I pugni di papa Francesco
Il 15 gennaio 2015, una settimana dopo la strage nella sede di «Charlie Hebdo» a Parigi,
papa Francesco rilasciò ai microfoni dei giornalisti una dichiarazione che molti giudicarono
sconcertante: «È vero che non si può reagire violentamente, ma se il dottor Gasbarri,
grande amico [organizzatore dei viaggi papali, ndA], mi dice una parolaccia contro la mia mamma, ma gli aspetta un pugno! Ma è normale!».
L’esternazione papale fu criticata perché in sostanza era, o poteva sembrare, una
giustificazione degli assassini; ma più o meno consapevolmente molti erano anche sconcertati
da un papa che si esprimeva così.
In realtà papa Francesco è abituato a un linguaggio irrituale, soprattutto quando
parla nella sua lingua natia, lo spagnolo d’Argentina.
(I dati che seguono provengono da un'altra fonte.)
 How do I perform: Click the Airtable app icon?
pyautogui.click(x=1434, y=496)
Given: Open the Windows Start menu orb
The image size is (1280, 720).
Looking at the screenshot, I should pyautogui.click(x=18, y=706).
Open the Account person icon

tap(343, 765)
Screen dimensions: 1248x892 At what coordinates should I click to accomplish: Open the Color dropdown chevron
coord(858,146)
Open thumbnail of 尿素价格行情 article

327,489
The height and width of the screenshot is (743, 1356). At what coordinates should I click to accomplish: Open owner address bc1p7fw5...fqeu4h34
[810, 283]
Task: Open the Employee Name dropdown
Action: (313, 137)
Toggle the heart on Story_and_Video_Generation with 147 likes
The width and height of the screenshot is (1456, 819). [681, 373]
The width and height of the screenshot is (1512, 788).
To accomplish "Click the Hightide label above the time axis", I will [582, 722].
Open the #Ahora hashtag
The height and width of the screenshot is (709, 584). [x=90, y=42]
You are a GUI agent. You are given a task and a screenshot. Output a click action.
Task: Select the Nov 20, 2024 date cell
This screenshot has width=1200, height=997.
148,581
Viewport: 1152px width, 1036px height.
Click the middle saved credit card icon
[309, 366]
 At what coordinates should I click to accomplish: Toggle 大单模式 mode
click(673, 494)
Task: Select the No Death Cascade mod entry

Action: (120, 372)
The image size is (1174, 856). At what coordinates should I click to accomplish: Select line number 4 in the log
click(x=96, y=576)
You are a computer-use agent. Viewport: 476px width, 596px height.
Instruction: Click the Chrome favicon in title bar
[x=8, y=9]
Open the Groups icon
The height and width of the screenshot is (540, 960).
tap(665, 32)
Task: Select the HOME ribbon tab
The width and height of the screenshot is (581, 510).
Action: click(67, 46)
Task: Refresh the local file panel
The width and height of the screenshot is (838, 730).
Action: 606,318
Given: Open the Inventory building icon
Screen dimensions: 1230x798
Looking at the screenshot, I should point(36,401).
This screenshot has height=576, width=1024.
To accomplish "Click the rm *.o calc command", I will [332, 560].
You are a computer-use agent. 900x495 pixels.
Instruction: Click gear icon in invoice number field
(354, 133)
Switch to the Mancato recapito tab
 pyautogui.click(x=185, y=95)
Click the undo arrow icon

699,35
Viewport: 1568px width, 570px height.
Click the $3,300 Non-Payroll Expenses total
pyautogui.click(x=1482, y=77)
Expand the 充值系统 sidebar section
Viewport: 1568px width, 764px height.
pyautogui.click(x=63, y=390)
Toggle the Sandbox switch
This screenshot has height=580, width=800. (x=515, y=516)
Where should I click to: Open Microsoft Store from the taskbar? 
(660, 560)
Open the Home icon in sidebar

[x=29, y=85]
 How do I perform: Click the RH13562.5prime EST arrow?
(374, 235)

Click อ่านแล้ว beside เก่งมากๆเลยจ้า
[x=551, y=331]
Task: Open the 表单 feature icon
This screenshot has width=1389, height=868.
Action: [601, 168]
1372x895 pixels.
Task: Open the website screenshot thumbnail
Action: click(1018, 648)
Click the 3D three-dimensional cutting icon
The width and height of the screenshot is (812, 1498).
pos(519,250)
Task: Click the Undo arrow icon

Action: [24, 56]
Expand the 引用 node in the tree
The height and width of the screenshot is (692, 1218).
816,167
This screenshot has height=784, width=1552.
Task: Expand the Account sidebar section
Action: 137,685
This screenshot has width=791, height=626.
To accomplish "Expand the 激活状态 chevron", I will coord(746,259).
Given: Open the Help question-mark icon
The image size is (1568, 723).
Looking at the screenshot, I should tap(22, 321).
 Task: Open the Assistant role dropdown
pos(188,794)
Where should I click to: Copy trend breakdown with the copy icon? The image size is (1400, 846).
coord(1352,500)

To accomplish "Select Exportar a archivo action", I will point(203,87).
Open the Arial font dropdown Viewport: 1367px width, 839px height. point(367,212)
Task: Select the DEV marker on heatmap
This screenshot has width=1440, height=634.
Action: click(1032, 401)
Quando si rivolge ai giovani
usa spesso un’espressione argentina, hacer lío, che in italiano si traduce comunemente «fare casino». Qualcuno preferisce pudicamente
tradurre «fare chiasso», anche perché c’è un precedente, che il papa può ben aver
tenuto in considerazione: nel 2000, a Roma, durante la Giornata mondiale della gioventù
papa Wojtya parlò del chiasso che facevano i giovani in sala, e aggiunse: «Questo
‘chiasso’ ha colpito Roma e Roma non lo dimenticherà mai!». Ma in realtà l’espressione
hacerlío, pur non avendo alcun riferimento osceno, corrisponde abbastanza precisamente al
senso attuale del nostro «fare casino», perché non implica solo il rumore, ma il disordine
e la confusione.
Nel linguaggio del papa, però, il lío è un disordine intenzionale e carico di significato: hacenlío gli studenti che si scatenano durante una festa, ma anche nelle manifestazioni di
protesta nelle strade di Buenos Aires. Nel 2013, incontrando i giovani argentini –
e si trattava, anche in questo caso, della Giornata mondiale della gioventù – nella
cattedrale di Rio de Janeiro, Francesco prima ha scherzato sulle misure di sicurezza
(«Mi sembra di essere in gabbia... Mi piacerebbe essere più vicino a voi, ma per ragione
di ordine non posso») e poi ha detto, e ripetuto più volte, che quello che si aspetta
dai giovani è che facciano casino.
Cos’è che mi aspetto come conseguenza della Giornata della gioventù? Mi aspetto del
casino. Che qui dentro ci sarà casino, ci sarà, che a Rio ci sarà casino, ci sarà,
però voglio casino nelle diocesi, voglio che si esca fuori, voglio che la Chiesa esca
in strada, voglio che ci difendiamo da tutto ciò che è adattamento al mondo, da ciò
che è sistemazione, che è comodità, che è clericalismo, che è restare chiusi in noi
stessi, le parrocchie, i collegi, le istituzioni sono fatte per uscire, se non escono
diventano una ONG e la Chiesa non può essere una ONG! Mi perdonino i vescovi e i parroci,
se poi qualcuno fa casino contro di loro, ma questo è il mio consiglio... E allora,
fate casino!
Verrebbe voglia di citare il presidente Mao: «Grande è il disordine sotto il cielo:
la situazione è eccellente». Come il Grande Timoniere, così papa Francesco si esprime
in modo volutamente paradossale, conferendo significato positivo a un termine che
normalmente ne è privo. Basta scorrere le possibili traduzioni in inglese, in effetti,
per rendersi conto che il campo semantico di lío è fondamentalmente negativo: «to make a mess», «to make a fuss», «to get into a muddle»,
«to get in trouble». Rispetto a quest’uso più frequente di lío, che implica imbarazzo e fastidio, il papa ha letteralmente reinventato l’espressione,
trasformandola in senso positivo. Lo rileva il giornalista argentino Jorge Milia,
allievo e amico di Bergoglio, in un articolo pubblicato dall’«Osservatore Romano»:
Perciò l’espressione sta cambiando di senso. Di più: lo ha già fatto. Più che cambiarla,
possiamo dire che il papa Francesco l’ha trasfigurata. È evidente che non si tratta
solo di un tema per filologi o semiologi. No. Come qualsiasi trasfigurazione che si
verifica fa vedere le cose sotto una nuova luce, ha ri-creato ciò che già esisteva.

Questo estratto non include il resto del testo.